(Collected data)
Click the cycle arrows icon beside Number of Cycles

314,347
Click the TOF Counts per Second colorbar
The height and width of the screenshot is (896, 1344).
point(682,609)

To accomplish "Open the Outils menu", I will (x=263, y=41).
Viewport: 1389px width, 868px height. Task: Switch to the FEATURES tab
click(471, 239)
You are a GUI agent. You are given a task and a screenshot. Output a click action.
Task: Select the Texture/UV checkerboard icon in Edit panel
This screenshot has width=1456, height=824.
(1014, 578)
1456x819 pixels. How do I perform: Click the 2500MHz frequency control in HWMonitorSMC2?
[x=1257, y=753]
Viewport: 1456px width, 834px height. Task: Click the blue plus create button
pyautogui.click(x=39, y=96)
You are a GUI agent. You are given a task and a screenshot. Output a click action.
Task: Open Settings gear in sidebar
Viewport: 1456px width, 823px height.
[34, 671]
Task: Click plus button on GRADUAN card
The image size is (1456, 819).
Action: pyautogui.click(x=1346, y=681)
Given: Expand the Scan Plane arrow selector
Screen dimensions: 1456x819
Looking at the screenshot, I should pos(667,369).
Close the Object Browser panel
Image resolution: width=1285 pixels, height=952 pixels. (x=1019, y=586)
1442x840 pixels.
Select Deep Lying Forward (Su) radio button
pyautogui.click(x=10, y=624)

## [What to work on]
Report every line of the records that contains the word "Open".

## [Response to the task]
To accomplish "Open the Outils menu", I will (x=263, y=41).
Task: Open Settings gear in sidebar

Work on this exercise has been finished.